Our Planning Consultant, Richard Ling, has prepared an update on rights of way as follows:

There have been two recent developments affecting rights of way that are of great relevance to rural landowners and land users.

The first is that new regulations came into force on 1st October 2013 where authorities are allowed to make Orders to stop up or divert footpaths, bridleways or restricted byways, if the authority considers it necessary in order for development that has been granted planning consent to be undertaken.

This amendment has been brought in to speed up the process of making Orders as this has delayed necessary rural development.

If you are considering an alteration to a right of way and are also considering a development proposal, it may be advantageous to use the new procedures to obtain the necessary Order.

Experience has shown that the making of Orders under the old regime takes a considerable period of time and in some cases an outlay in terms of resources.  Time will tell whether the new arrangements will substantially speed up this process but this new measure is welcomed.

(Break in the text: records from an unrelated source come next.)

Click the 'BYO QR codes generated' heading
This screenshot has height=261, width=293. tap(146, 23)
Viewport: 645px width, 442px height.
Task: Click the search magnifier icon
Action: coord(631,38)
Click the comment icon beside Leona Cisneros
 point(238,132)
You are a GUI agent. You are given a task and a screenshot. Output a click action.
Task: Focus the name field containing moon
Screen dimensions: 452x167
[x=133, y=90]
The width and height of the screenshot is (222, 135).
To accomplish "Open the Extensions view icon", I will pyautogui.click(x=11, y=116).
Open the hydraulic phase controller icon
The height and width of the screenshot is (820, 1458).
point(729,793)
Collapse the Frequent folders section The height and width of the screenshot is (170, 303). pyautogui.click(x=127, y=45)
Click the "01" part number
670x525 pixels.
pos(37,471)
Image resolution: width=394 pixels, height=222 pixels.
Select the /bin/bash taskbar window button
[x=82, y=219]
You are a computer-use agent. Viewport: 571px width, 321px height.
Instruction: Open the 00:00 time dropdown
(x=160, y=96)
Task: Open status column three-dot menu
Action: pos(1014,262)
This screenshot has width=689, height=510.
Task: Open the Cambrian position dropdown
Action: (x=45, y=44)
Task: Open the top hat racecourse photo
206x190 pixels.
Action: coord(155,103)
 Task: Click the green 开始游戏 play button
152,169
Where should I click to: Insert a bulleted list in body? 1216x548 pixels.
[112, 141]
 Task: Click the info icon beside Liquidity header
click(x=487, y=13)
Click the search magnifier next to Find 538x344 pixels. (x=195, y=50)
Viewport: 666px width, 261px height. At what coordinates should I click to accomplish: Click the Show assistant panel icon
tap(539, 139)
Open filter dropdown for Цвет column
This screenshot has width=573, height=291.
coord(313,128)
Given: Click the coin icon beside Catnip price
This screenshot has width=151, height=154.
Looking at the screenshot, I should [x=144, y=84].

Secondly, there are certain clauses in the draft of the Deregulation Bill that is going through parliament which affects rights of way. The gist of the proposed changes are:

1.  To make the process of changing the Definitive Map* for rights of way quicker and more streamlined. Irrelevant objections to such Orders can be rejected and there are restrictions on what matters are relevant. Right to apply for an Order has been extended to other landowners provided they can show why they are affected.

2.  A cut-off period is proposed after which claims for unrecorded ways not in use should cease.

Again, any streamlining and clarification of the process is to be welcomed but there are likely to be alterations to the draft Bill proposals before it comes into law in 2014 and in the meantime the existing provisions will apply.  Clearly, advice needs to be sought at an early stage of considering changes to rights of way and any related development proposal.

* The Definitive Map shows all registered rights of way-footpaths, bridleways and restricted byways – in an area (District/County/Unitary Authority).